Input data:
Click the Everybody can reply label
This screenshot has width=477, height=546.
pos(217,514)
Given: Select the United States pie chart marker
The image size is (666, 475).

==

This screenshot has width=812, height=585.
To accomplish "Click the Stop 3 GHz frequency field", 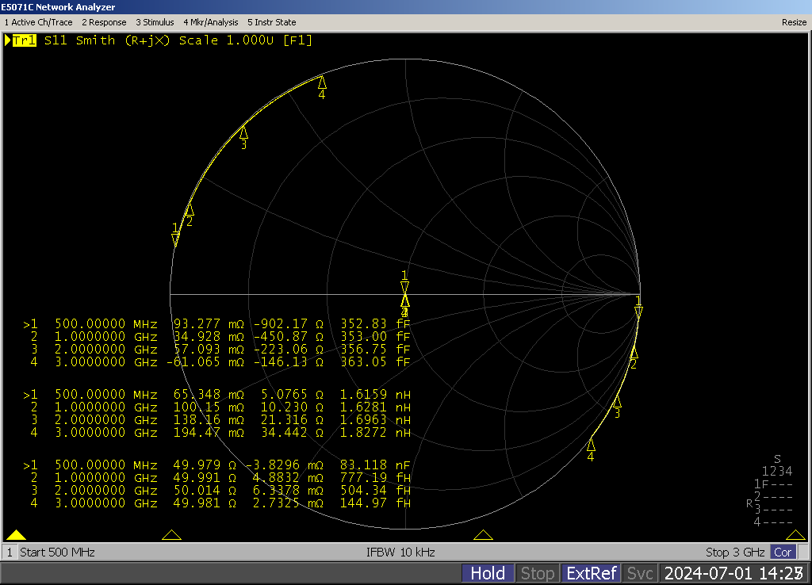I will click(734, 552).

Exercise requirements:
Reproduce verbatim only the segment of the listing bounded by the line containing "Given: Select the" and the line containing "The image size is (666, 475).", with both boundary lines included.

Task answer:
Given: Select the United States pie chart marker
The image size is (666, 475).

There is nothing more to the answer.